-- Work to be completed --
From the entries below, retype only the lines from the one with "Click the OWOX BI logo" through the one with "Viewport: 1553px width, 784px height.", exactly as written.

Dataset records

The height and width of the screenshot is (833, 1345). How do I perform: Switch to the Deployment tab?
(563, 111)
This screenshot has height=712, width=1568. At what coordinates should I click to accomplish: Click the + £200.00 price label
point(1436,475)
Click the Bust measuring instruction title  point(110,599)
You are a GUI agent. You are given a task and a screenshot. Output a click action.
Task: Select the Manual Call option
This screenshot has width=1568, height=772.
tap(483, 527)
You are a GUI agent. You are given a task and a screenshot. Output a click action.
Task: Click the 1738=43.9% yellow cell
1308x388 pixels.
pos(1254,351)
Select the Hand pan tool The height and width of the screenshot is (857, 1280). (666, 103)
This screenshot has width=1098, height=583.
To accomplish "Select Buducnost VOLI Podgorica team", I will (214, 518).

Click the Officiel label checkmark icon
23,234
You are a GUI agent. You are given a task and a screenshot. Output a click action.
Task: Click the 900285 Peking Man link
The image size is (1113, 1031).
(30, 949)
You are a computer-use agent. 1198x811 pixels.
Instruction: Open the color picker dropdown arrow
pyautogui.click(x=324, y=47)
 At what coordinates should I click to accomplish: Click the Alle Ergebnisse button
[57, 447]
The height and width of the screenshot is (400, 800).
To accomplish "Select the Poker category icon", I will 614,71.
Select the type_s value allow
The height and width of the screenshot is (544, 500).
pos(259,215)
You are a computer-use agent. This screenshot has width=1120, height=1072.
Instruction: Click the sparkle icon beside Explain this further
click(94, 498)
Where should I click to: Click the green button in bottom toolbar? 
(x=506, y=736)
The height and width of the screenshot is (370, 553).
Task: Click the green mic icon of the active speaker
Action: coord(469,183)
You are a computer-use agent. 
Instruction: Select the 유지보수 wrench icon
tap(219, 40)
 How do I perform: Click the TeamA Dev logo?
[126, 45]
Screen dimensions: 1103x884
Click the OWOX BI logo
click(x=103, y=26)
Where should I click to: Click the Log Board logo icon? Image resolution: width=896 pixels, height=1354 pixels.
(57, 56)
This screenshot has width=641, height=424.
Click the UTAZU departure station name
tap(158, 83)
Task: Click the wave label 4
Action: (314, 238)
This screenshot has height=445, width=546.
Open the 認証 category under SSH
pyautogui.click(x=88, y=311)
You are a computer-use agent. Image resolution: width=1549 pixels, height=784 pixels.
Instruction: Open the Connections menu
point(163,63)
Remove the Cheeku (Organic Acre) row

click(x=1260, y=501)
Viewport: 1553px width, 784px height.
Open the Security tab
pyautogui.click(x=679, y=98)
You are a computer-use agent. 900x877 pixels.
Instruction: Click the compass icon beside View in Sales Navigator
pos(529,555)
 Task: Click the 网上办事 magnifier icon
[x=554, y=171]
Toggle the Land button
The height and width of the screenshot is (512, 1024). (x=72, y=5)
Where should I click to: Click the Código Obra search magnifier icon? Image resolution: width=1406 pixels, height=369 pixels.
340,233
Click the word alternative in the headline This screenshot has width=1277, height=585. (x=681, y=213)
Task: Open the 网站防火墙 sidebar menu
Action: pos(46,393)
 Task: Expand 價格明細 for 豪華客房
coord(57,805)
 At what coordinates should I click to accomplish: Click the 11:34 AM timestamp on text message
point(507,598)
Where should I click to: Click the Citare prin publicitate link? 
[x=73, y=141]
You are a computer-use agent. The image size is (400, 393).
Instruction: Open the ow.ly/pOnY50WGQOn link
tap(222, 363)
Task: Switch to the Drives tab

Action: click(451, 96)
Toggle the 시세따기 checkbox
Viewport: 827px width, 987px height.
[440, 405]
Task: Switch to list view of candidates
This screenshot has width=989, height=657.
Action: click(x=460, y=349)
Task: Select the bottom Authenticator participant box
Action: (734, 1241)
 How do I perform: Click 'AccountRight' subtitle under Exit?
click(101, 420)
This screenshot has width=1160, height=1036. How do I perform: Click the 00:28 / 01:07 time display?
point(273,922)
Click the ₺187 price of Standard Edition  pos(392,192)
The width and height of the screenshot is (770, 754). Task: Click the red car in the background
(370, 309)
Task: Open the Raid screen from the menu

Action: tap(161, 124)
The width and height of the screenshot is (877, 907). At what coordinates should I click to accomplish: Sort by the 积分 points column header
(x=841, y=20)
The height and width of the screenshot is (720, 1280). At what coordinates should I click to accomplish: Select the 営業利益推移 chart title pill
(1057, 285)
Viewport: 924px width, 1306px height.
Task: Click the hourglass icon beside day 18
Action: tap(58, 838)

-- Response for this exercise --
Click the OWOX BI logo
click(x=103, y=26)
Where should I click to: Click the Log Board logo icon? Image resolution: width=896 pixels, height=1354 pixels.
(57, 56)
This screenshot has width=641, height=424.
Click the UTAZU departure station name
tap(158, 83)
Task: Click the wave label 4
Action: (314, 238)
This screenshot has height=445, width=546.
Open the 認証 category under SSH
pyautogui.click(x=88, y=311)
You are a computer-use agent. Image resolution: width=1549 pixels, height=784 pixels.
Instruction: Open the Connections menu
point(163,63)
Remove the Cheeku (Organic Acre) row

click(x=1260, y=501)
Viewport: 1553px width, 784px height.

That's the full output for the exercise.